Real estate firms still confident, see 4 main challenges

Confidence among real estate firms has increased with the majority expecting business to improve

Real estate firms still confident, see 4 main challenges
Confidence among real estate firms has increased with the majority expecting business to improve.
For the third year in a row, the National Association of Realtors survey of firms has found that most are optimistic about the future of the industry and most expect to be profitable.

“Real estate firms continue to have a very positive outlook on the state of the industry. As the survey found, 90% of real estate firms expect net income to increase or remain the same over the next year,” says NAR president William E. Brown, a second-generation Realtor® from Alamo, California and founder of Investment Properties.

Despite continued confidence challenges remain, including rising prices and low inventory. Realtors are also concerned about increased competition from non-traditional platforms and technology disrupting the industry.

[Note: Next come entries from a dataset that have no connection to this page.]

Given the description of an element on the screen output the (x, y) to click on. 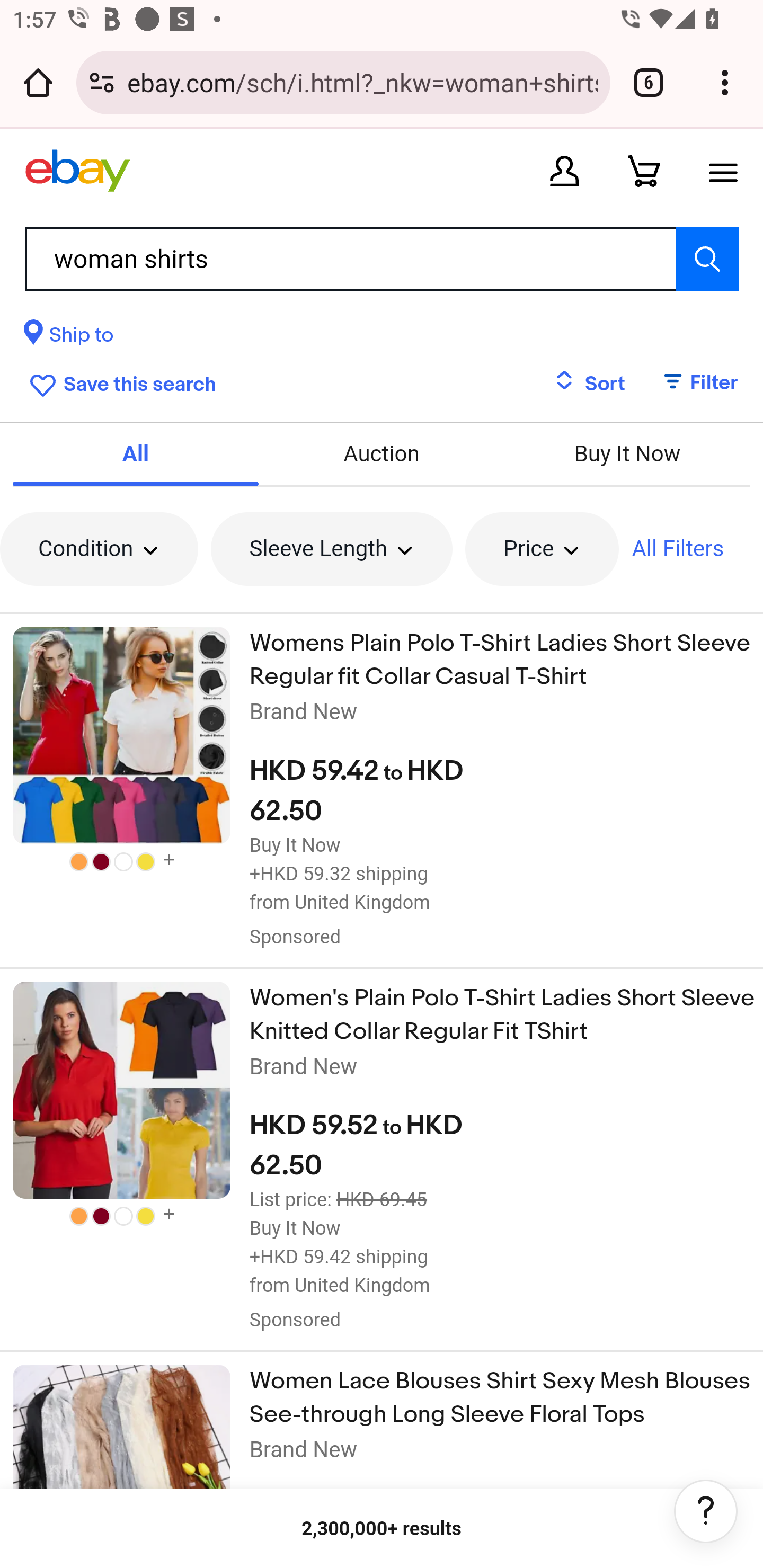
Open the home page (38, 82)
Connection is secure (101, 82)
Switch or close tabs (648, 82)
Customize and control Google Chrome (724, 82)
Open Menu (723, 170)
My eBay (564, 170)
Your shopping cart is empty (643, 170)
eBay Home (77, 170)
woman shirts (381, 258)
Search (707, 258)
Ship to  (68, 338)
Sort (589, 384)
Filter (690, 384)
Save this search woman shirts search (118, 382)
All selected (135, 453)
Auction (381, 453)
Buy It Now (626, 453)
Condition (99, 548)
Sleeve Length (331, 548)
Price (541, 548)
All Filters (677, 548)
Help (705, 1511)
Given the description of an element on the screen output the (x, y) to click on. 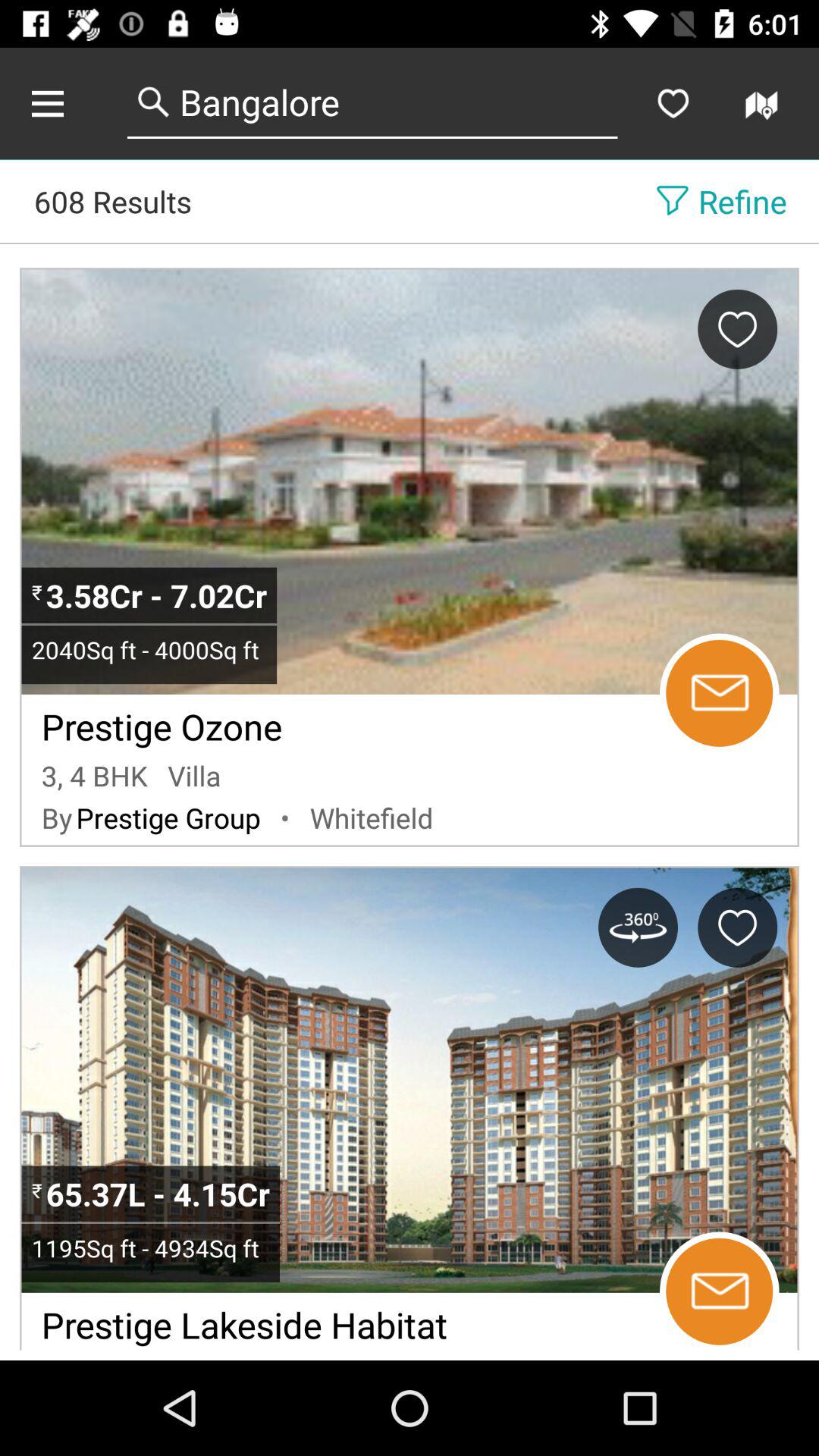
email this (719, 1291)
Given the description of an element on the screen output the (x, y) to click on. 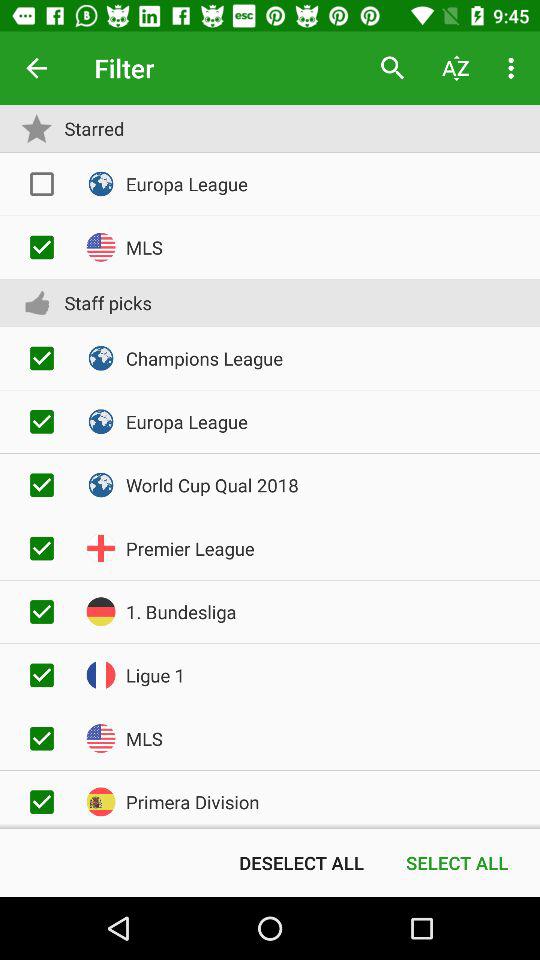
tap the icon to the right of the filter item (392, 68)
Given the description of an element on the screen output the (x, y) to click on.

“There is no doubt that the real estate industry is rapidly changing, and with it comes growing competition,” said NAR CEO Bob Goldberg. “To stay ahead of this evolution and succeed in a more competitive market, NAR is establishing a new Strategic Business and Technology group to focus on business and technology solutions that ensure the role of the Realtor® is essential to the consumer.”

The figures show that 60% of firms expect to increase profit next year (down from 64% last year) but half expect competition to increase, mostly from virtual firms.

The active recruitment of new agents was reported by 43% of respondents, 49% among residential firms and 84% for firms with at least 4 offices.

More real estate firms may opt for mergers and acquisitions as the NAR figures show that those with 4 or more offices and typically 81 full-time licensed agents had a median brokerage sales volume of $235 million in 2016 (up from $203.8 million in 2015.) Those with a single office and just 2 full-time agents had a median of $4.3 million (down from $4.5 million.)